Bird
Raised Fist0
NlpHow-ToBeginner · 3 min read

How to Extract Phone Number Using Regex in NLP

To extract phone numbers in NLP, use a regex pattern that matches common phone number formats like digits, spaces, dashes, or parentheses. Apply this pattern with Python's re module to find all phone numbers in your text data.
📐

Syntax

A regex pattern for phone numbers typically includes digits, optional spaces, dashes, parentheses, and country codes.
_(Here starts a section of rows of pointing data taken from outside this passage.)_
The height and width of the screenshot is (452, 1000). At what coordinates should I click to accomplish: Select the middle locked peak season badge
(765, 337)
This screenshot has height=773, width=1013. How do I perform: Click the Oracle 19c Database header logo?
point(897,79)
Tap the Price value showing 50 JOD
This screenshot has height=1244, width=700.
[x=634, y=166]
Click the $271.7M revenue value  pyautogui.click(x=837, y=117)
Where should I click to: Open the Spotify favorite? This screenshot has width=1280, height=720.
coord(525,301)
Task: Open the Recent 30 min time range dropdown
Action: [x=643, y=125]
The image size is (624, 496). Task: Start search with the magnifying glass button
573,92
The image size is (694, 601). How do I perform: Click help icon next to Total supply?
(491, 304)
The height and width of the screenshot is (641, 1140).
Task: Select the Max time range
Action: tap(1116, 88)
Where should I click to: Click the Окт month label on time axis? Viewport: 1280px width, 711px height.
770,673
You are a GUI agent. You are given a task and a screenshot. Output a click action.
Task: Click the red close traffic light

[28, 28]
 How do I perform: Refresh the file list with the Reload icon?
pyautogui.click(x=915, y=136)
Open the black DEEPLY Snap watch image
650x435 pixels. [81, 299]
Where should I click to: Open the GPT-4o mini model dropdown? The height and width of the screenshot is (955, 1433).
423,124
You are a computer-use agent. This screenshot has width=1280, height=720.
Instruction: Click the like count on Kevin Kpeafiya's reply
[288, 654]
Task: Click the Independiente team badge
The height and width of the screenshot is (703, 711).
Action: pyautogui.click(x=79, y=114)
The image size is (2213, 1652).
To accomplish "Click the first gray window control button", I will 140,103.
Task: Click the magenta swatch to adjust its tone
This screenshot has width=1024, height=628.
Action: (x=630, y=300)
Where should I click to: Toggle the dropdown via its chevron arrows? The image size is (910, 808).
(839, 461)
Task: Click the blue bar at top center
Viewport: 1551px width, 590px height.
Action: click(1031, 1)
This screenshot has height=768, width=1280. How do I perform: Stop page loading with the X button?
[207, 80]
Use re.findall(pattern, text) in Python to extract all matches.

  • \d: matches any digit (0-9)
  • [\s\-\(\)]: matches spaces, dashes, or parentheses
  • +: means one or more of the previous element
  • ?: means the previous element is optional
python
import re

pattern = r"\+?\d?[\s\-\(\)]*\d{3}[\s\-\(\)]*\d{3}[\s\-]*\d{4}"
text = "Call me at +1 (123) 456-7890 or 987-654-3210."
phone_numbers = re.findall(pattern, text)
print(phone_numbers)
Output
['+1 (123) 456-7890', '987-654-3210']
💻

Example

This example shows how to extract phone numbers from a text string using Python's re module and a regex pattern that matches common US phone number formats.

python
import re

def extract_phone_numbers(text):
    pattern = r"\+?\d?[\s\-\(\)]*\d{3}[\s\-\(\)]*\d{3}[\s\-]*\d{4}"
    return re.findall(pattern, text)

sample_text = "Contact us at +1 (800) 555-1234 or 415-555-9876 for support."
phones = extract_phone_numbers(sample_text)
print("Extracted phone numbers:", phones)
Output
Extracted phone numbers: ['+1 (800) 555-1234', '415-555-9876']
⚠️

Common Pitfalls

Common mistakes include using too strict or too loose regex patterns, which can miss valid numbers or capture wrong text. Also, forgetting to escape special characters like parentheses ( and ) causes errors. Another pitfall is not accounting for different phone formats or country codes.

Always test your regex on sample texts and adjust for your specific phone number formats.

python
import re

# Wrong pattern: missing escapes for parentheses
wrong_pattern = r"\+?\d?\s*(\d{3}\s*\d{3}\s*\d{4}"
text = "Call +1 (123) 456-7890"
try:
    print(re.findall(wrong_pattern, text))
except re.error as e:
    print(f"Regex error: {e}")

# Correct pattern with escaped parentheses
correct_pattern = r"\+?\d?[\s\-\(\)]*\d{3}[\s\-\(\)]*\d{3}[\s\-]*\d{4}"
print(re.findall(correct_pattern, text))
Output
Regex error: missing ), unterminated subpattern at position 10 ['+1 (123) 456-7890']
📊

Quick Reference

Tips for extracting phone numbers with regex:

  • Use \d for digits and [\s\-\(\)] for separators.
  • Escape special characters like parentheses with \( and \).
  • Use +? and ? to handle optional parts like country codes.
  • Test regex on varied phone formats to ensure coverage.
  • Use Python's re.findall() to get all matches in text.

Key Takeaways

Use regex patterns with digits and optional separators to match phone numbers.
Escape special characters like parentheses in your regex pattern.
Test your regex on sample texts to avoid missing or wrong matches.
Use Python's re.findall() to extract all phone numbers from text.
Adjust your regex to fit the phone number formats relevant to your data.